Bajo la lluvia
Nací durante la primera gran tormenta del siglo y no lloré cuando el edificio en que estábamos se cayó a pedazos. No lloré cuando una ola de ácido se tragó a mi familia cuando yo tenía ocho años y tampoco lloré cuando, tres años más tarde, la lluvia se llevó mi brazo izquierdo. No le tengo miedo a la lluvia ácida.
Cada día hay menos gente, y no me importa en absoluto: las personas sólo ocupan lugar en los pocos lugares seguros que todavía quedan. La lluvia lo traspasa todo. Construimos refugios con planchas de metal que soportan, a veces, las tormentas más pequeñas. Cuando todo parece despejado corremos a las ciudades para recoger metal. Si alguien cae, no me importa. Si alguien muere, tampoco. Si una lluvia inesperada se desata moriremos todos, y tampoco importa.
No le tengo miedo a esa lluvia que deshace la piel, que derrite metales como si fuesen huesos y huesos como si fuesen manteca. No sé cómo empezó; no sé quién tiene la culpa; no sé como detener la lluvia, y tampoco quiero hacerlo. No sabría vivir de otra forma. Buscar alimento entre las ruinas es difícil: ya no quedan animales, ni siquiera insectos. De vez en cuando encontramos bodegas intactas y vivimos de eso. El agua sale de pozos que suelen estar contaminados. Mucha gente muere al probar el agua y está bien: hay peores formas de morir.

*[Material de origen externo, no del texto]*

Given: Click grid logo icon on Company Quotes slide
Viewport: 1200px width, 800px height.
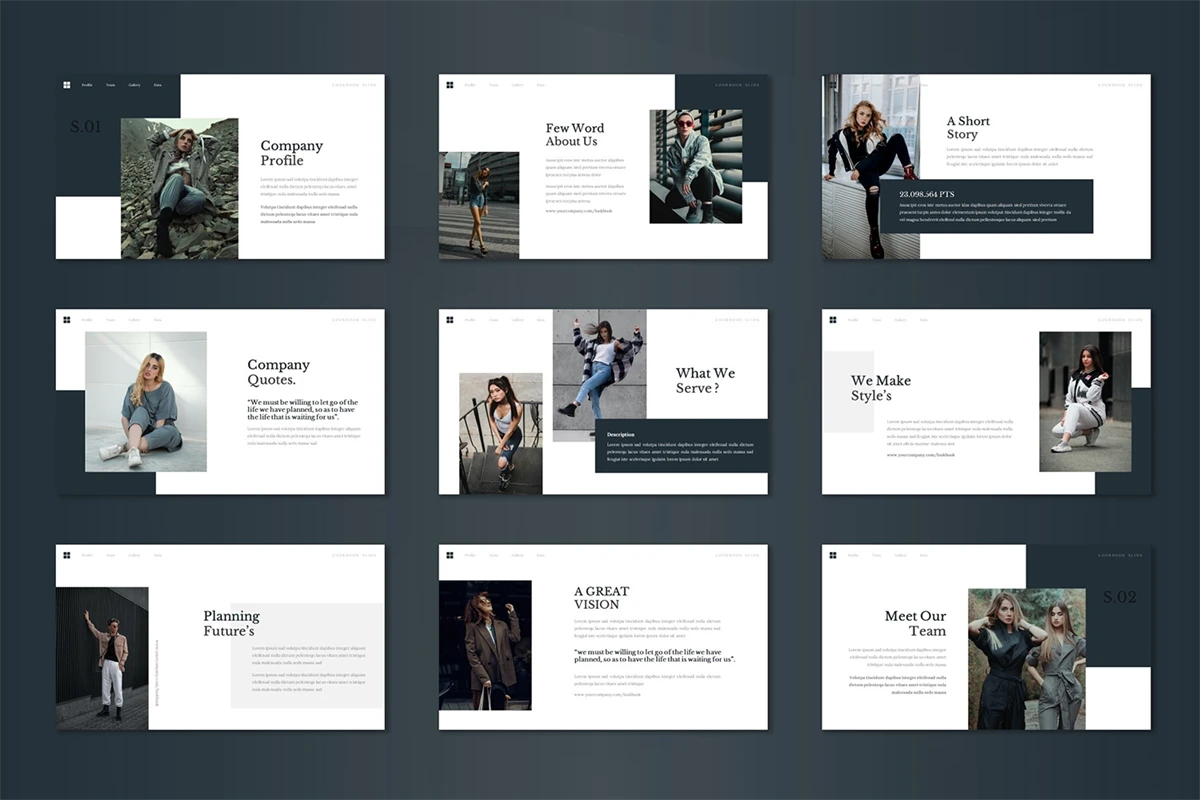Looking at the screenshot, I should click(x=67, y=320).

Muchas personas se rinden y corren al encuentro del ácido, pero la mayoría está demasiado asustada para terminar con su vida por propia voluntad. Yo no le temo a la muerte, pero tampoco deseo morir. Sin embargo puedo entender a los que se arrojan bajo la lluvia: hay aún peores formas que esa de alcanzar la muerte.
A veces salgo a explorar. Hasta ahora, logré sobrevivir cuatro tormentas inesperadas ocultándome bajo escombros o en cuevas, pero tengo las marcas que algunas gotas perdidas dejaron en mi piel para demostrar que es la suerte, y no el valor lo que te salva de morir.

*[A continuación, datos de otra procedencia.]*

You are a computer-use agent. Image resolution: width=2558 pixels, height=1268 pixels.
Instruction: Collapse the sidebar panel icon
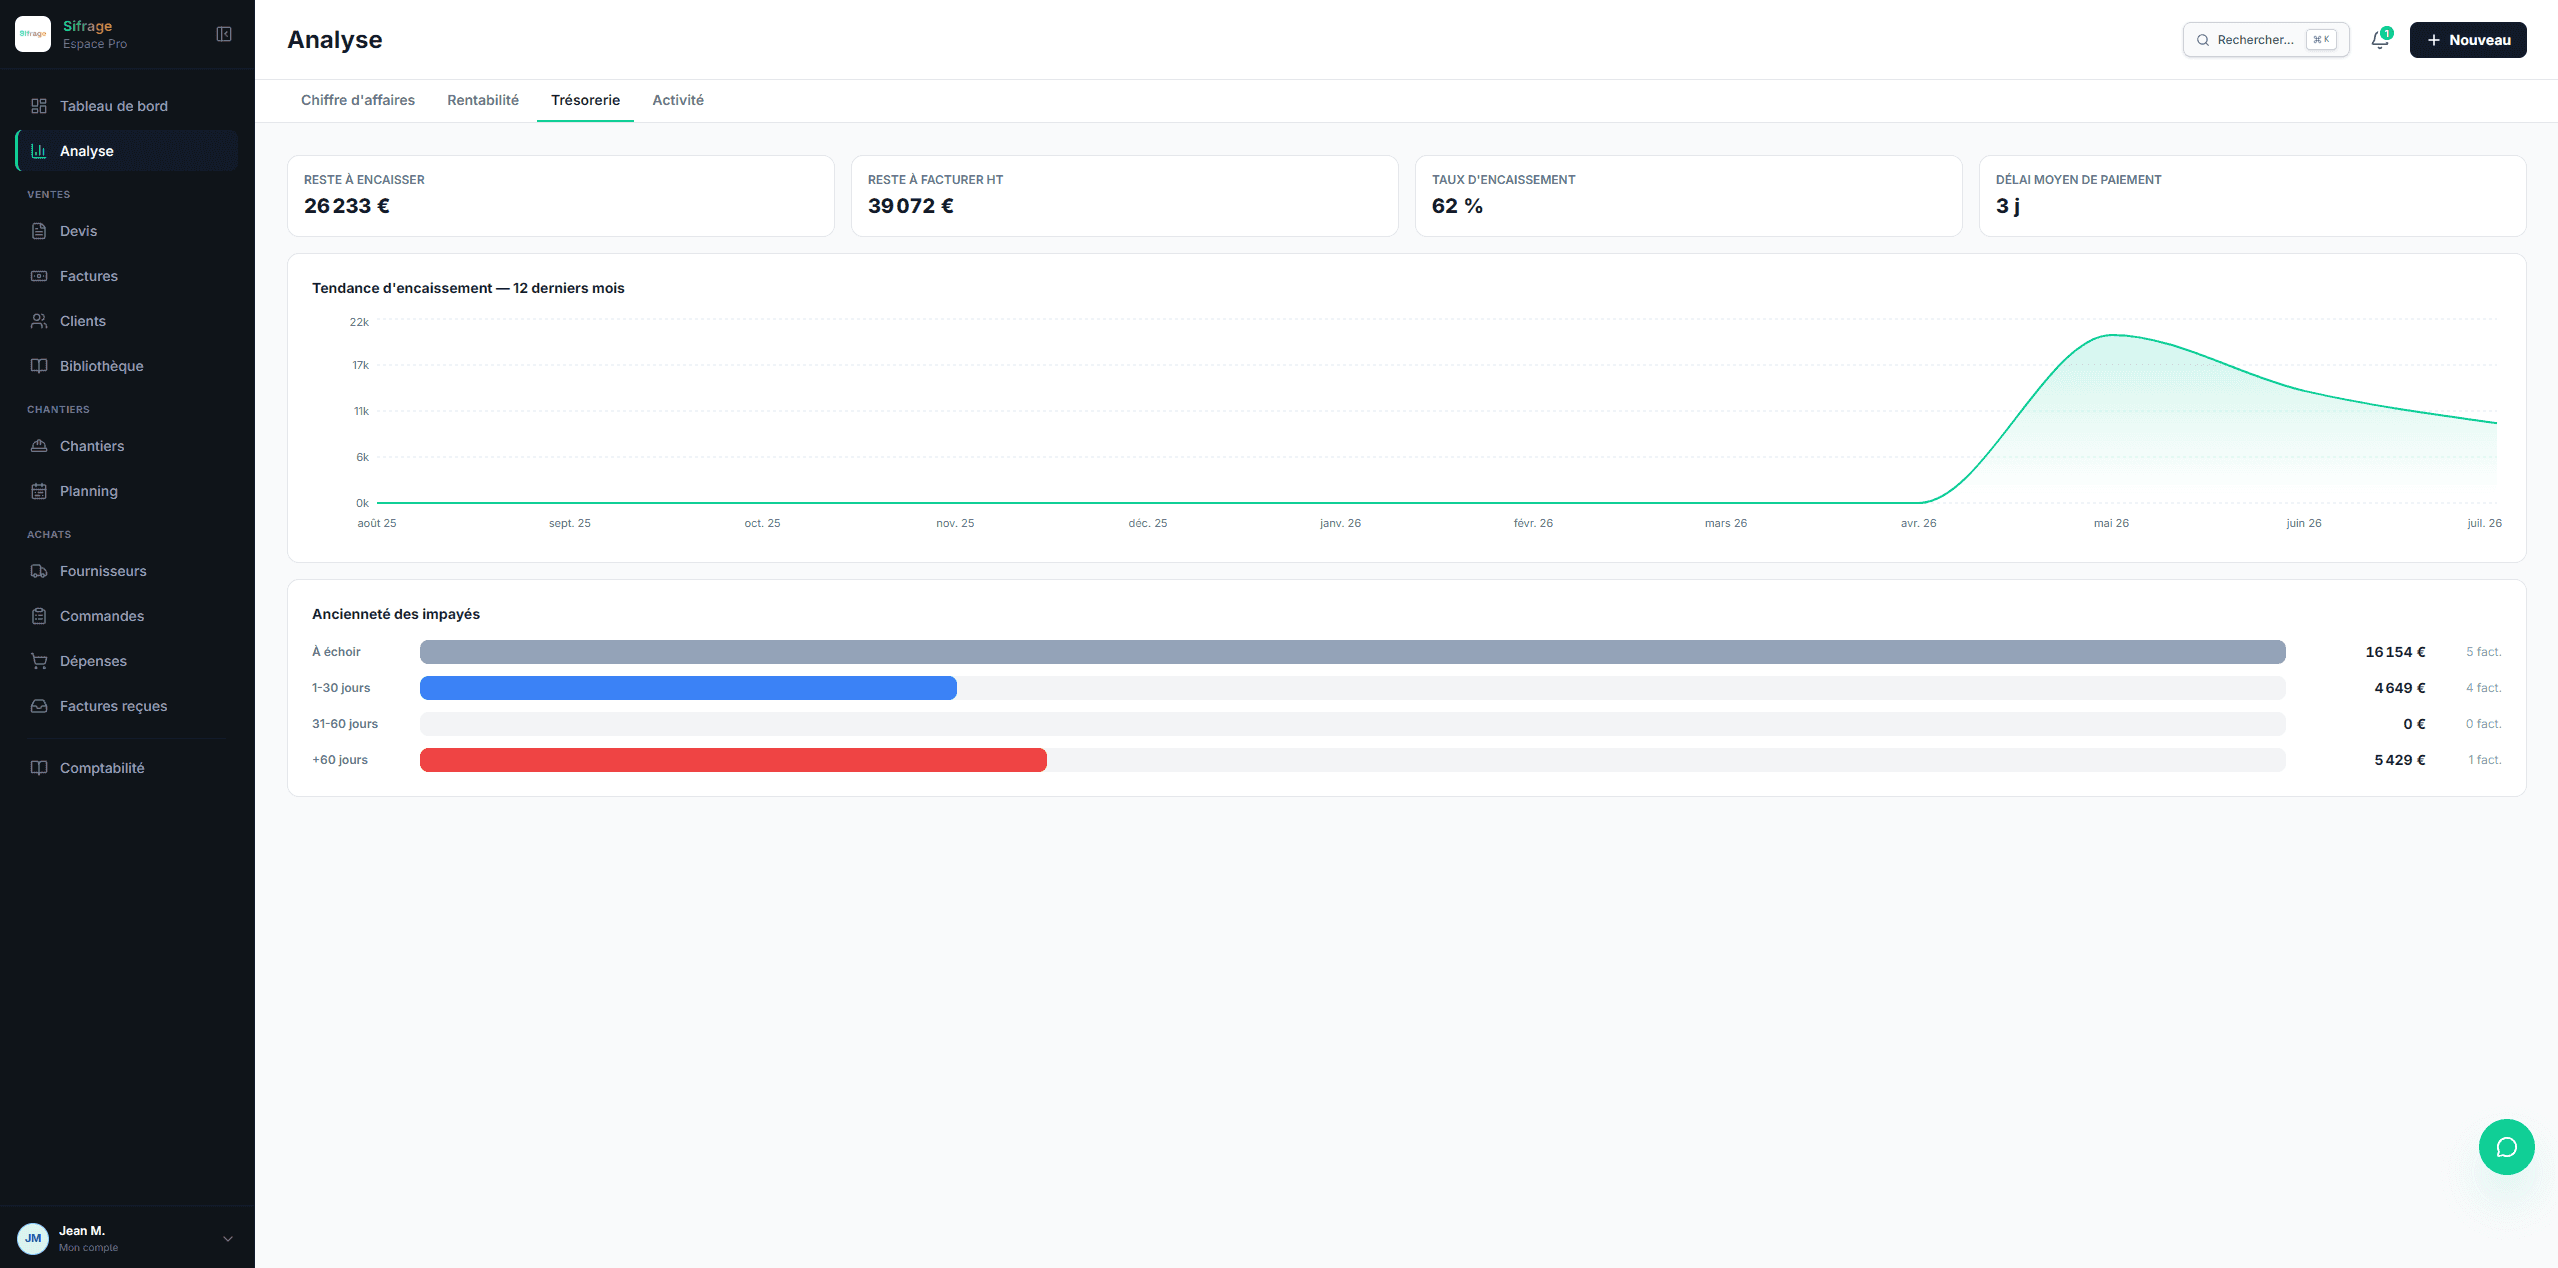click(224, 34)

Durante mucho tiempo pensé que por no tener miedo a la lluvia no temía nada. Pero no es verdad, lo descubrí en una de mis excursiones. Hay algo que no me deja dormir por las noches, que me hace despertar cubierto de sudor mientras contengo un grito para que mis compañeros piensen que aún soy el ser imperturbable que solía ser. No le temo a la lluvia, pero sí a las plantas que, como yo, aprendieron a sobrevivir. Si hay peores formas de morir que convertirse en su alimento, en verdad no quiero conocerlas.